The Dog Stars by Peter Heller begins after a super-flu has wiped out nearly all of the world’s population. The novel follows Hig and his dog Jasper, who have taken refuge in a small airport hanger in the mountains, and Bangley, an army-type survivalist who has set up camp with enough weapons and ammunition to stave off bands of wanderers. Hig and Jasper fly the perimeter of camp in a 1956 Cessna, providing Heller with the perfect vessel for describing a world that is both lonely and scenic. When Hig receives a strange transmission over the plane’s radio, it triggers the possibility of hope, ultimately sending Hig on a flight past the point of no return.
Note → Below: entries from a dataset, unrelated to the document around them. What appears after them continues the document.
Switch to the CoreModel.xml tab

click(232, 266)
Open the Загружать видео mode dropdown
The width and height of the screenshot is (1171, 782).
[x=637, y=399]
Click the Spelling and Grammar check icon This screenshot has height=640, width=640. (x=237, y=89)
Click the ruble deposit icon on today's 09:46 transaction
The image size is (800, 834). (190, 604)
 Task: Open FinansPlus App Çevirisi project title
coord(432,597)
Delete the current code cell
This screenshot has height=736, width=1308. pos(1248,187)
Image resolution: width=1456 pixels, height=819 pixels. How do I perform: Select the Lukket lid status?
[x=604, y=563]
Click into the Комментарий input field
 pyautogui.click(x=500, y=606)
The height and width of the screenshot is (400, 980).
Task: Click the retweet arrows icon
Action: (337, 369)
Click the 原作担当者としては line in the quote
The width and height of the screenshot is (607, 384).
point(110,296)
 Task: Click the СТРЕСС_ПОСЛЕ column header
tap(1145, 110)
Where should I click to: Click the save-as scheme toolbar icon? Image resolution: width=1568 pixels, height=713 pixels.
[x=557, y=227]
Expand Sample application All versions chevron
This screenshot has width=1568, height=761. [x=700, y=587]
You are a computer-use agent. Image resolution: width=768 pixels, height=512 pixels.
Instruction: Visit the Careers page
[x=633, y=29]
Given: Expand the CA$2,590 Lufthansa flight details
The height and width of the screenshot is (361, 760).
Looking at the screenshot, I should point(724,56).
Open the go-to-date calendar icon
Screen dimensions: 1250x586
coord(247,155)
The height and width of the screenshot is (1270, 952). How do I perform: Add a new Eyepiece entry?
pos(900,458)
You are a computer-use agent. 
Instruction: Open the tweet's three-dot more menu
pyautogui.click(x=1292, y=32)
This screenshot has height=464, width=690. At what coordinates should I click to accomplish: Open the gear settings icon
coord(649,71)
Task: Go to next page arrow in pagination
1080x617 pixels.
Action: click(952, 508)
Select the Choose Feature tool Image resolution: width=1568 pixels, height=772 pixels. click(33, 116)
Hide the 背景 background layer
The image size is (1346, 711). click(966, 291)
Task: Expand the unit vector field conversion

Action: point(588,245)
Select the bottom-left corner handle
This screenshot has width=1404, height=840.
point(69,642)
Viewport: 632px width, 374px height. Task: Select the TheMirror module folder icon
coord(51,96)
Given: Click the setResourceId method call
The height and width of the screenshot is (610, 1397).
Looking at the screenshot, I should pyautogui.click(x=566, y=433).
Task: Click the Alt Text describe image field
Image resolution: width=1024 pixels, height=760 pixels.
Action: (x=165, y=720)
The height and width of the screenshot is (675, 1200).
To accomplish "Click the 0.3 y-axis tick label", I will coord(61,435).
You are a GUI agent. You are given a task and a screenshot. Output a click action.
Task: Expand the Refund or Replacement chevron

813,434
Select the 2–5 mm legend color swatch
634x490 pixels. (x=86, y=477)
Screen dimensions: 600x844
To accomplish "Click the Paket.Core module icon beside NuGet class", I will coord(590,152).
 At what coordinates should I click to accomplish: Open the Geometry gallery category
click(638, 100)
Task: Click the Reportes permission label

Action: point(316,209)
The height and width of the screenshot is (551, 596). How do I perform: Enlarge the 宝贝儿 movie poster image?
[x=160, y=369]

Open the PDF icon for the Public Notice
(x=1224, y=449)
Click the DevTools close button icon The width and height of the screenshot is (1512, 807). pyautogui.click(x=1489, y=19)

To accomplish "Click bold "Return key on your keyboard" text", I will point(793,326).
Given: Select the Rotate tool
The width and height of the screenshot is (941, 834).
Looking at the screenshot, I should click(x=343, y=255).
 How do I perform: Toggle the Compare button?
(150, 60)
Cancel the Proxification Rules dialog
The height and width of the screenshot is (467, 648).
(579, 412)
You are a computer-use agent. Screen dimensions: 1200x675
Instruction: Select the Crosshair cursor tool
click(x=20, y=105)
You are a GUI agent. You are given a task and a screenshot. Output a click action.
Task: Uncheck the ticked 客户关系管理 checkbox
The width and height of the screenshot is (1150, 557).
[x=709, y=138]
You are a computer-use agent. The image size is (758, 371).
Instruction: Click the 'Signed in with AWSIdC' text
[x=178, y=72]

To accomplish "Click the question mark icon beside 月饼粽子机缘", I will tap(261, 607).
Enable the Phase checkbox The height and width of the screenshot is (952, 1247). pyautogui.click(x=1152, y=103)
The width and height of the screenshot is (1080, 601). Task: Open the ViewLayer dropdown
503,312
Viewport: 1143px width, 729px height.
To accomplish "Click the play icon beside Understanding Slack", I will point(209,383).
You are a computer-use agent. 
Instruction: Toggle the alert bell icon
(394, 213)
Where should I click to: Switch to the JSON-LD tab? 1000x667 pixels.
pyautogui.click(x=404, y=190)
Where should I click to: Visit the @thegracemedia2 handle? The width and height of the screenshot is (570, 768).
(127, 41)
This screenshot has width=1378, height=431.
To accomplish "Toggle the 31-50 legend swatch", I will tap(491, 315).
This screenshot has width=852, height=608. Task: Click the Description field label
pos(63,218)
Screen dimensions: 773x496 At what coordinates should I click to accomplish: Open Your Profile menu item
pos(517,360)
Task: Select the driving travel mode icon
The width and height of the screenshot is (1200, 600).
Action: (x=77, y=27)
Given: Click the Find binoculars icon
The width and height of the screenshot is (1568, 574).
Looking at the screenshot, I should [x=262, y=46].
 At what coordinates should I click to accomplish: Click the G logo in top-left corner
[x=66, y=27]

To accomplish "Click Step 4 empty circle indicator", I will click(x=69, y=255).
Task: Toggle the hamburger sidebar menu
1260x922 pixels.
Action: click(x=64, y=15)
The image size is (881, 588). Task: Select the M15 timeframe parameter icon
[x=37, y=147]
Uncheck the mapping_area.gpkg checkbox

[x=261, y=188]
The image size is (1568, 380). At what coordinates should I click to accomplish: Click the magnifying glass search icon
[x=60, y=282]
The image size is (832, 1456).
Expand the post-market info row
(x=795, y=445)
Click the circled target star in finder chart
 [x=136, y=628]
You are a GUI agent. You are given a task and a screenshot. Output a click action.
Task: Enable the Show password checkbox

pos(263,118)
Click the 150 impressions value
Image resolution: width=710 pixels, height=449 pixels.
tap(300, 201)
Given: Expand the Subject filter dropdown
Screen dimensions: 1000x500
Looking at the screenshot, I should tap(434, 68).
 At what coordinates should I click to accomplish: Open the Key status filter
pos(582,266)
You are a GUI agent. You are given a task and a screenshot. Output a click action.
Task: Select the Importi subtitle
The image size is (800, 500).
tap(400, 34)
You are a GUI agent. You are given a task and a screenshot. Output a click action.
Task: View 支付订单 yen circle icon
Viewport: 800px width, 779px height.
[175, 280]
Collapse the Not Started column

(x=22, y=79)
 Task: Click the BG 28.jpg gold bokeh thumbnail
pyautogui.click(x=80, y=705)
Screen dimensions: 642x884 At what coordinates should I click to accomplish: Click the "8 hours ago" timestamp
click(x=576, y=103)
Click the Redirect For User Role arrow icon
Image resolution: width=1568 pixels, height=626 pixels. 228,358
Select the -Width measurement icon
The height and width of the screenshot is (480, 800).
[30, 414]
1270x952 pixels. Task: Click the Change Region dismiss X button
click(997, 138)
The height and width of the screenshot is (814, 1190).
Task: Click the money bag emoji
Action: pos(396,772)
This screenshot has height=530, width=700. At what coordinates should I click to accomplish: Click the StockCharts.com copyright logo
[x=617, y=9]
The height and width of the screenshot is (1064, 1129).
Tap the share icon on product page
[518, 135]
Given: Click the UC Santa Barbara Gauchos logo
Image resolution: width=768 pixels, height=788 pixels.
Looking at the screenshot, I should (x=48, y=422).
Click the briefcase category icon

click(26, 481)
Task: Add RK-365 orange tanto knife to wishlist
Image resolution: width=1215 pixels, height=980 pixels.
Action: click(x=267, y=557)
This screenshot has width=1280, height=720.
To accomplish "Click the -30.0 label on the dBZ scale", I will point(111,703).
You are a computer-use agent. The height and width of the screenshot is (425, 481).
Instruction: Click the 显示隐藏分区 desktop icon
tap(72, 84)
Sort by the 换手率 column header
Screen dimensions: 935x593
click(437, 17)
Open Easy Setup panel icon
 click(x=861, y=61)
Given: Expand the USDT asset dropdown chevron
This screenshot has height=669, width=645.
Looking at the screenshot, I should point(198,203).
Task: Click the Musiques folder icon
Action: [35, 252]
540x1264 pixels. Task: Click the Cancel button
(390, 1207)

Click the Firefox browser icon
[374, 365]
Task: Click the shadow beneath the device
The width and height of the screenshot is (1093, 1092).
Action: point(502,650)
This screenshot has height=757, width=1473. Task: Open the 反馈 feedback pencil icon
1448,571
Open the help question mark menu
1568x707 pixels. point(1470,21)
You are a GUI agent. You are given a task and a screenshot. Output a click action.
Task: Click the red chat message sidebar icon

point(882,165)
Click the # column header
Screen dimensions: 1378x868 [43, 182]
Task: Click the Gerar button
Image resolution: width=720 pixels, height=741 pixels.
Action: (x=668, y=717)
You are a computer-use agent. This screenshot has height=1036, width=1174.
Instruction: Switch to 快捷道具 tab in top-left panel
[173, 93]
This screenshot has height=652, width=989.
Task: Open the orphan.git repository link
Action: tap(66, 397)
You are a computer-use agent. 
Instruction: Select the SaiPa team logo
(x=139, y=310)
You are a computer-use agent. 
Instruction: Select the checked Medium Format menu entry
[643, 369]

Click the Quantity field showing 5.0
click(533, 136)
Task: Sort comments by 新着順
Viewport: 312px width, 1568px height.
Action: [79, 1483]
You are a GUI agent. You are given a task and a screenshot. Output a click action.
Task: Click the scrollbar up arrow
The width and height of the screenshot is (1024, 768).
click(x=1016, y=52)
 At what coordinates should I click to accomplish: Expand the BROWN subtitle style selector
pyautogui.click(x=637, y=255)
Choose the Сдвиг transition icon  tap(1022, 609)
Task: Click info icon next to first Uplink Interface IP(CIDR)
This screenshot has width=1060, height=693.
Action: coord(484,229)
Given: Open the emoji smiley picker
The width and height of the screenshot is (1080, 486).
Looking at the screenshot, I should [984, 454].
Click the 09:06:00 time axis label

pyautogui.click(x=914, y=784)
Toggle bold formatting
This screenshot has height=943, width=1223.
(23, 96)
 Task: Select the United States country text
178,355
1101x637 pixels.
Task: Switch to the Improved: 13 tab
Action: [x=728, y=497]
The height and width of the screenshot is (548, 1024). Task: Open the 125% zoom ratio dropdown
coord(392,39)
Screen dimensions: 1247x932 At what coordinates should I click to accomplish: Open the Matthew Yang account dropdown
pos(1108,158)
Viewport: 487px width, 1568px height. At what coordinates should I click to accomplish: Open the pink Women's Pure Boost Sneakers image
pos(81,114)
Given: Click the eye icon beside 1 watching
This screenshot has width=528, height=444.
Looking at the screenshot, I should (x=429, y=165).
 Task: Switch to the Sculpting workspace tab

I could not put this book down. It’s restrained, beautiful, heartfelt, and simply fantastic. It speaks to the human condition on a number of levels, examining survival, hope, love, and friendship with a deftness that is expertly applied. The prose of the book is terse, but fluid, and mimics the world Hig finds himself in: one that is starkly populated but beautifully wild. Outdoorsmen will find a great deal to appreciate in this book, as Heller’s background as a journalist for Outside magazine and National Geographic weaves in a true sense of adventure.
The beauty of Dog Stars resonates in a number of ways, but none more profoundly than the extreme care in which it was written and in the fantastic journey it offers readers.